> [What to produce]: Set down the rows below without any change, beginning with the first line and going on through the line that contains "tap(117, 52)", including that line.
■ ■ ■ ■
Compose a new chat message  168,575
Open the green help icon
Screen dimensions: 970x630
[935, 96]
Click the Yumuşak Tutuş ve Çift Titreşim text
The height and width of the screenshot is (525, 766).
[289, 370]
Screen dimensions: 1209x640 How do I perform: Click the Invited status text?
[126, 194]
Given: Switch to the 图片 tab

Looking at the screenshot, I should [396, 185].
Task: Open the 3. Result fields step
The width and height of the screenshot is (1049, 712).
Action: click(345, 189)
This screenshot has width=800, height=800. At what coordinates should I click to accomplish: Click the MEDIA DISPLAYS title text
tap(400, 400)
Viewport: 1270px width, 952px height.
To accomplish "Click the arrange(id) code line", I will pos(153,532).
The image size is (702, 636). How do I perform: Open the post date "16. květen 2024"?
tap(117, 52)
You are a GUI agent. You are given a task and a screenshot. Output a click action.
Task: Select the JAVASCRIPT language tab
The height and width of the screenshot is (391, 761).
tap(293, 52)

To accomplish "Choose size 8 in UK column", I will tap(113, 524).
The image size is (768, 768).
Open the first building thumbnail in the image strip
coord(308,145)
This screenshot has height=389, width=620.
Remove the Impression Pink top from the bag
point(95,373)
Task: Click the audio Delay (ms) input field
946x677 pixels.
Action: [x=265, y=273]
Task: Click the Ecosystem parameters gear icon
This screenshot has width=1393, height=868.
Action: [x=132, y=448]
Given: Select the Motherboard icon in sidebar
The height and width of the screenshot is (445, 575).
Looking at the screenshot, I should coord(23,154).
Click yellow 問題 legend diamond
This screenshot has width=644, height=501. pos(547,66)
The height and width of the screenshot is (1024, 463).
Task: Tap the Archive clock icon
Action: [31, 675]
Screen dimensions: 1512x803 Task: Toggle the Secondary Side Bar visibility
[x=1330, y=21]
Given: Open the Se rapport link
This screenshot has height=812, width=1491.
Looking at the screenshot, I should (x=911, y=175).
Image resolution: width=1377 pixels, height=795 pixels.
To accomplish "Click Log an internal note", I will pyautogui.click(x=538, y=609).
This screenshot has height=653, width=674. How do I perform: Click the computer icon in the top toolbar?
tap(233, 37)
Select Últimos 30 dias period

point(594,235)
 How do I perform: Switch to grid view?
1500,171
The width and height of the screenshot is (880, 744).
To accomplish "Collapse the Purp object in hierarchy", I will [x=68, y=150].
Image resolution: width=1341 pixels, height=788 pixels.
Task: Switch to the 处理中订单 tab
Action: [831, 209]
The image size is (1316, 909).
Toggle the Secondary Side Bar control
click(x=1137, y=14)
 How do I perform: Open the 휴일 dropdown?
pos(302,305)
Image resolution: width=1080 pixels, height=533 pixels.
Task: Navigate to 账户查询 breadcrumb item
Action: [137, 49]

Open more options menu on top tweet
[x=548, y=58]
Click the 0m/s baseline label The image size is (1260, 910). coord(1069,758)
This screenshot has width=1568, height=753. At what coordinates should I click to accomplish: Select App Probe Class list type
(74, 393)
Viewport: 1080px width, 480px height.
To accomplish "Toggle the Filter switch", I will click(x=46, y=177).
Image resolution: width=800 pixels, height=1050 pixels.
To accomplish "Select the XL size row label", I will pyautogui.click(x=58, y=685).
■ ■ ■ ■
> [Answer to this exercise]:
Compose a new chat message  168,575
Open the green help icon
Screen dimensions: 970x630
[935, 96]
Click the Yumuşak Tutuş ve Çift Titreşim text
The height and width of the screenshot is (525, 766).
[289, 370]
Screen dimensions: 1209x640 How do I perform: Click the Invited status text?
[126, 194]
Given: Switch to the 图片 tab

Looking at the screenshot, I should [396, 185].
Task: Open the 3. Result fields step
The width and height of the screenshot is (1049, 712).
Action: click(345, 189)
This screenshot has width=800, height=800. At what coordinates should I click to accomplish: Click the MEDIA DISPLAYS title text
tap(400, 400)
Viewport: 1270px width, 952px height.
To accomplish "Click the arrange(id) code line", I will pos(153,532).
The image size is (702, 636). How do I perform: Open the post date "16. květen 2024"?
tap(117, 52)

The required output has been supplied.